LISTA DE TAREFAS
A: Indique se cada afirmação concorda com a passagem sobre a recompensa dos Romanos, respondendo sim ou não e citando as palavras do texto que decidem: (i) os Romanos resistiram à avareza; (ii) Deus concedeu aos Romanos a vida eterna na Cidade Celeste; (iii) os gregos chamam λατρεία ao serviço religioso prestado ao único Deus verdadeiro.
B: Prossiga a passagem sobre a recompensa dos Romanos a partir da última frase apresentada.

PASSAGEM ESCOLHIDA
Vol. 1
LIVRO
V
CAPÍTULO XV
Recompensa temporal que Deus
concedeu aos bons costumes dos Romanos.
A
estes, portanto, não tinha Deus que conceder a vida eterna com os seus santos
anjos na sua Cidade Celeste. A verdadeira piedade é que conduz a essa
sociedade, a qual só se manifesta quando se tributa ao único Deus verdadeiro o
serviço religioso a que os gregos chamam λατρεία. Se este Deus não lhes
concedesse nem sequer a glória terrena do mais glorioso dos impérios, — não
lhes concederia a recompensa das suas boas qualidades, isto é, das virtudes com
que se esforçaram por chegar a tamanha glória.
Foi
na verdade de tais homens, que parece terem feito algo de bem para serem
glorificados pelos homens, que o Senhor também disse:
De
facto, sacrificaram os seus interesses pelo bem comum, isto é, pelo estado e
pelo erário público:
— resistiram à avareza e vigiaram pelo bem da
pátria com livre determinação;
— foram isentos de crimes e de vícios punidos
por lei;
— por estes meios como por um caminho
verdadeiro, procuraram alcançar honras, poder e glória;
— conseguiram ser honrados por quase todos os
povos;
— impuseram as leis do seu império a muitos
povos;
— em quase todos os povos são hoje
glorificados nas letras e na história. Não têm que se queixar da justiça de
Deus verdadeiro e supremo — receberam a sua recompensa [ii].

DADOS FORNECIDOS

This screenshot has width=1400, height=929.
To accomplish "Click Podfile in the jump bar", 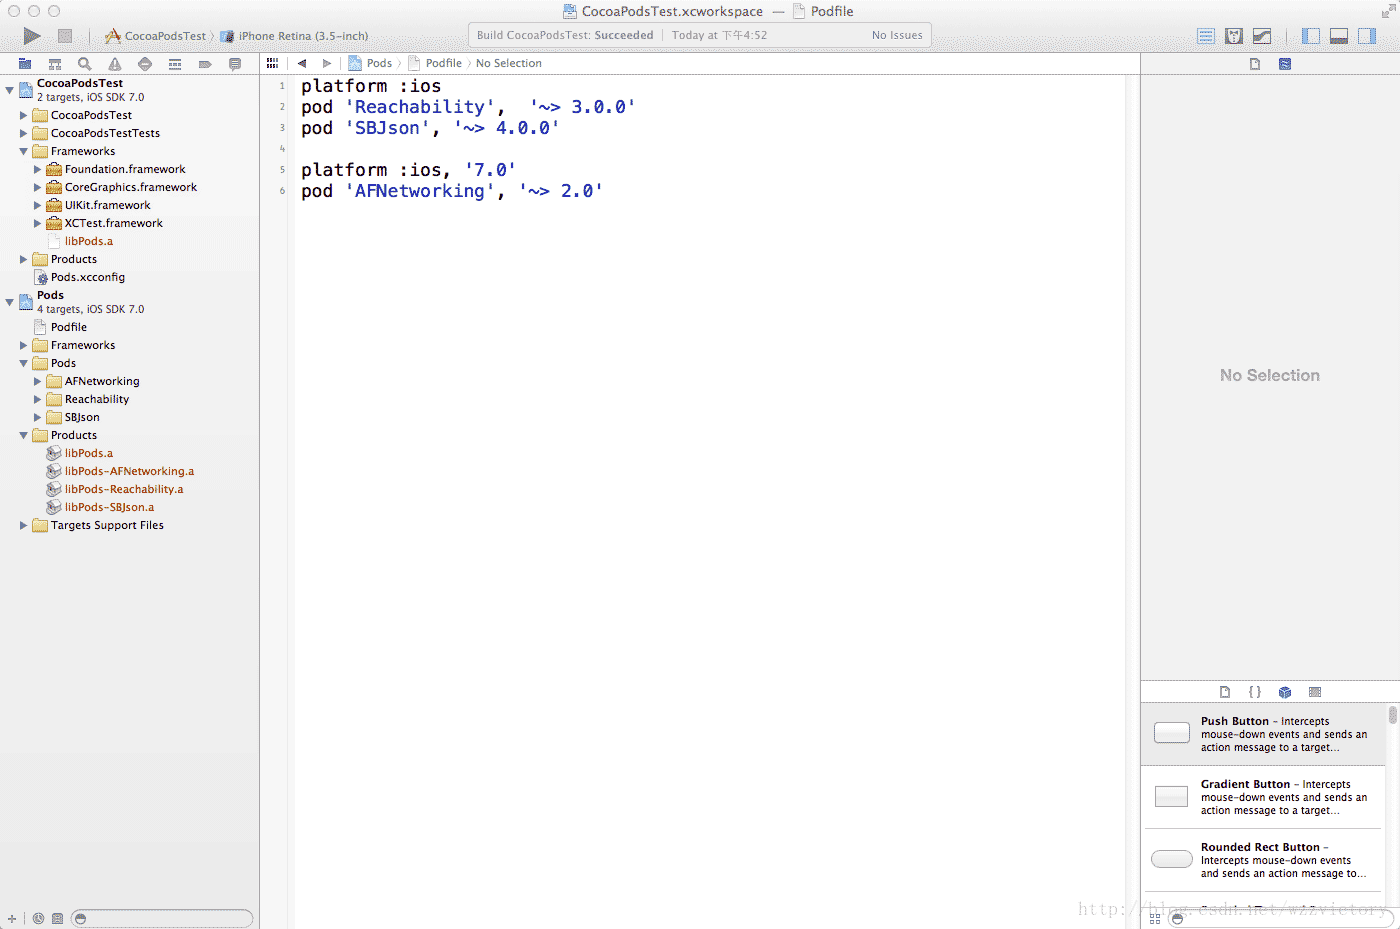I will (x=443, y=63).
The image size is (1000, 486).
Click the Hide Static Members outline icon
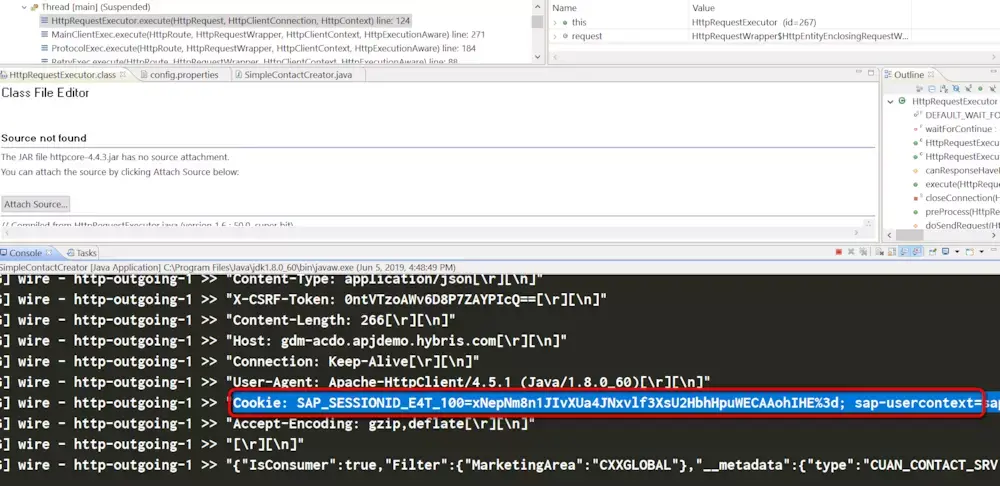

EM RESPOSTA
A:
(i) Sim: "resistiram à avareza e vigiaram pelo bem da pátria com livre determinação".
(ii) Não: "não tinha Deus que conceder a vida eterna com os seus santos anjos na sua Cidade Celeste".
(iii) Sim: "o serviço religioso a que os gregos chamam λατρεία".

B:
CAPÍTULO XVI
Recompensa dos santos
cidadãos da Cidade eterna aos quais são úteis os exemplos das virtudes dos
Romanos.
Mas,
mesmo cá, é muito diferente a recompensa dos santos que sofrem opróbrios pela
verdade de Deus, odiosa para os apaixonados por este mundo. Esta cidade é
eterna
— ninguém nela nasce porque ninguém nela
morre;
— nela é verdadeira e plena a felicidade, que
não é uma deusa mas um dom de Deus;
— dela recebemos o penhor da fé para todo o
tempo durante o qual, peregrinando, suspiramos pela sua beleza;
— nela o Sol já não se levanta para os bons e
para os maus,
— o Sol da justiça apenas protege os bons;
— nela não haverá mais esforços para
enriquecer o erário público à custa das fortunas privadas, porque o tesouro comum
será a verdade.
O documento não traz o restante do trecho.